#### 課題のねらい:
原告と被告Y3らとの取引の流れを記した本文を、一字も変えずに最初から最後まで書き出してください。

#### 本文の一部:
+ + + + + + +
7 このときを区切りとして被告Y1との連絡はなくなり、同月二二日ころ、被告Y3がそれを引継いで原告方を訪問するようになり、「今までのが損になっていますよ。」「買いを入れたほうがいいですよ。」などと申し向けて売注文を勧誘したが、原告は「いや、私はもうお金ないですよ。」と言って断った。被告Y3は、原告の明確な指示のないまま、同月二三日に別紙14の新規、同月二四日に別紙15の新規の各取引を行った。
同月二四日ころから同月末にかけて、被告Y3は、毎日のように原告方を訪問して執拗に右取引の委託証拠金として五〇〇万円を支払うよう要求したうえ、それまでに生じた差損金及び委託手数料合計約八〇〇万円を取り戻すために、被告Y2が始めるという会社に出資したらどうかなどと勧め、原告所有の土地を担保に提供するよう求めた。被告Y2も原告方を訪問して出資について勧誘することがあった。
8 同年一一月初めころ、被告Y3は、原告が右証拠金を調達できないものと判断し、取引を終了させることにし、これを原告に通告し、同月一三日別紙13ないし15の仕切の取引をし、本件契約による取引は全部終了した。その結果、差損金及び委託手数料として八二一万二、七五〇円を生じた。
+ + + + + + +
データ項目
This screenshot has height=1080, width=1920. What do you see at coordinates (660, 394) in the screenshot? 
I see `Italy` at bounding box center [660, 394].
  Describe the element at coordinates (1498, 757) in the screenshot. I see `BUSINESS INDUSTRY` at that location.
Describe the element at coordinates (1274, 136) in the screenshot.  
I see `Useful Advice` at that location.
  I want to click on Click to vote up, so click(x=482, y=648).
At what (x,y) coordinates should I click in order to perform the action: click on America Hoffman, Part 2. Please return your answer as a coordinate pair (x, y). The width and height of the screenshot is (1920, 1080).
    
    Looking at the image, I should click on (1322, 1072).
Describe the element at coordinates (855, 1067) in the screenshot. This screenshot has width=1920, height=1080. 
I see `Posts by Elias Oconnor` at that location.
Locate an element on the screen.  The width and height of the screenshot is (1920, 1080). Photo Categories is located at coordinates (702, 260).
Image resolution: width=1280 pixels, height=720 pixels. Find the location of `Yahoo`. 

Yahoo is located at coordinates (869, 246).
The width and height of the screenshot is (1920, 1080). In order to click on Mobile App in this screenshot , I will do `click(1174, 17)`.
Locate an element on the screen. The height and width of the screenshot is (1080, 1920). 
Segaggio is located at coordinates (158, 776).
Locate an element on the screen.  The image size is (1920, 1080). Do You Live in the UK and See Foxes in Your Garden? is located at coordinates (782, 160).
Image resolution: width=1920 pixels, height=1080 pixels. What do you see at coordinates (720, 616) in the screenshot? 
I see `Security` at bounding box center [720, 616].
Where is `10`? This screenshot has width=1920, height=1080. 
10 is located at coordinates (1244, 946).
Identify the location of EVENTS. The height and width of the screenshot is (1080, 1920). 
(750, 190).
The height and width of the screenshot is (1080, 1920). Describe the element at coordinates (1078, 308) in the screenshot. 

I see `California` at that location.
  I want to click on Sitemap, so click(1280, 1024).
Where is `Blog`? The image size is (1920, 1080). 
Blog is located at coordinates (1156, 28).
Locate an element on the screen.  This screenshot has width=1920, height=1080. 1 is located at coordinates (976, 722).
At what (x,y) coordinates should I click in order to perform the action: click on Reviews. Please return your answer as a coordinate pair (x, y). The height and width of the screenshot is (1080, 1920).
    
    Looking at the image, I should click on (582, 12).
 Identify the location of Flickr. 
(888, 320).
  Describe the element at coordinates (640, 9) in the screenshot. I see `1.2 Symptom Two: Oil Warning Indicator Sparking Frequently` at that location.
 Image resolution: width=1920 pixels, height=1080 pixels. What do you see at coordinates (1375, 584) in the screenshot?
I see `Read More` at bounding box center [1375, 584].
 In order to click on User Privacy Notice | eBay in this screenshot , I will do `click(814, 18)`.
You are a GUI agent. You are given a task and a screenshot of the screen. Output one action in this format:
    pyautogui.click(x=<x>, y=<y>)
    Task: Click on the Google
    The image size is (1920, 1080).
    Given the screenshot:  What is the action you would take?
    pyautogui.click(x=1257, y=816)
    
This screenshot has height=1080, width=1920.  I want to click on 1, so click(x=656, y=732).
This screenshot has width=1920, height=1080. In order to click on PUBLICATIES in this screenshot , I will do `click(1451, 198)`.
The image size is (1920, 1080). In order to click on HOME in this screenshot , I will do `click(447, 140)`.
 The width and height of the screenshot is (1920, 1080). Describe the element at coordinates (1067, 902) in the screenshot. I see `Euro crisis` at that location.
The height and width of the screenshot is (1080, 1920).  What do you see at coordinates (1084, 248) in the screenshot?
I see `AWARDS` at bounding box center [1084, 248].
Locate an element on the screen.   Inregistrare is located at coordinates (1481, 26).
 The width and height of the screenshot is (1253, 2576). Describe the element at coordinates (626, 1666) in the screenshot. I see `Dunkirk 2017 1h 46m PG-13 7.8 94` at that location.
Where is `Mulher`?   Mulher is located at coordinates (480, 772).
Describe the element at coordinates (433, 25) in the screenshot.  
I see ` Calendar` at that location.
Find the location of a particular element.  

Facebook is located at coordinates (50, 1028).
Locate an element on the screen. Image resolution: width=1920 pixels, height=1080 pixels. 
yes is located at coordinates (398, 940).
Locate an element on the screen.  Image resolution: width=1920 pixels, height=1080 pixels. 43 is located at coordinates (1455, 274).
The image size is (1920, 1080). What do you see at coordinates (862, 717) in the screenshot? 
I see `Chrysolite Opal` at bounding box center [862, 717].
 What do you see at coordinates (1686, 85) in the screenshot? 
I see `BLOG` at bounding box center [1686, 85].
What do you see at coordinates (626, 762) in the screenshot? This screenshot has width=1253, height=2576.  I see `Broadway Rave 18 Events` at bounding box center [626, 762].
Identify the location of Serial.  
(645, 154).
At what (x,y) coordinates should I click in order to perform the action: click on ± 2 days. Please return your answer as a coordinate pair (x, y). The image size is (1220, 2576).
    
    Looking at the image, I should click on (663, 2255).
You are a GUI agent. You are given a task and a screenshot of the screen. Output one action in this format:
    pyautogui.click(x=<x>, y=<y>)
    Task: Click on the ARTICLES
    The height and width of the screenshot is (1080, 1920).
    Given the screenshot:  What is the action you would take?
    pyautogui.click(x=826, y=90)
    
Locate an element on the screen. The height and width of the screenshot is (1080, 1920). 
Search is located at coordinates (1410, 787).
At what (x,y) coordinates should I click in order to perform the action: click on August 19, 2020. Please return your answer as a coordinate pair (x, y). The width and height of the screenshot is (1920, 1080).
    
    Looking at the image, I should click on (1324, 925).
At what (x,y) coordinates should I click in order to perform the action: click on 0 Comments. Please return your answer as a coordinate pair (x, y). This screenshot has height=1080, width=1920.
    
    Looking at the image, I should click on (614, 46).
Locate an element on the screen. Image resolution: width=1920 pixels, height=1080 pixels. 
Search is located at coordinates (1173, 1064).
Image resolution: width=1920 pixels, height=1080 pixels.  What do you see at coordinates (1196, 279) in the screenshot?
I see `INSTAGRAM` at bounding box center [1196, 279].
+ + + + + + +
#### 回答:
7 このときを区切りとして被告Y1との連絡はなくなり、同月二二日ころ、被告Y3がそれを引継いで原告方を訪問するようになり、「今までのが損になっていますよ。」「買いを入れたほうがいいですよ。」などと申し向けて売注文を勧誘したが、原告は「いや、私はもうお金ないですよ。」と言って断った。被告Y3は、原告の明確な指示のないまま、同月二三日に別紙14の新規、同月二四日に別紙15の新規の各取引を行った。
同月二四日ころから同月末にかけて、被告Y3は、毎日のように原告方を訪問して執拗に右取引の委託証拠金として五〇〇万円を支払うよう要求したうえ、それまでに生じた差損金及び委託手数料合計約八〇〇万円を取り戻すために、被告Y2が始めるという会社に出資したらどうかなどと勧め、原告所有の土地を担保に提供するよう求めた。被告Y2も原告方を訪問して出資について勧誘することがあった。
8 同年一一月初めころ、被告Y3は、原告が右証拠金を調達できないものと判断し、取引を終了させることにし、これを原告に通告し、同月一三日別紙13ないし15の仕切の取引をし、本件契約による取引は全部終了した。その結果、差損金及び委託手数料として八二一万二、七五〇円を生じた。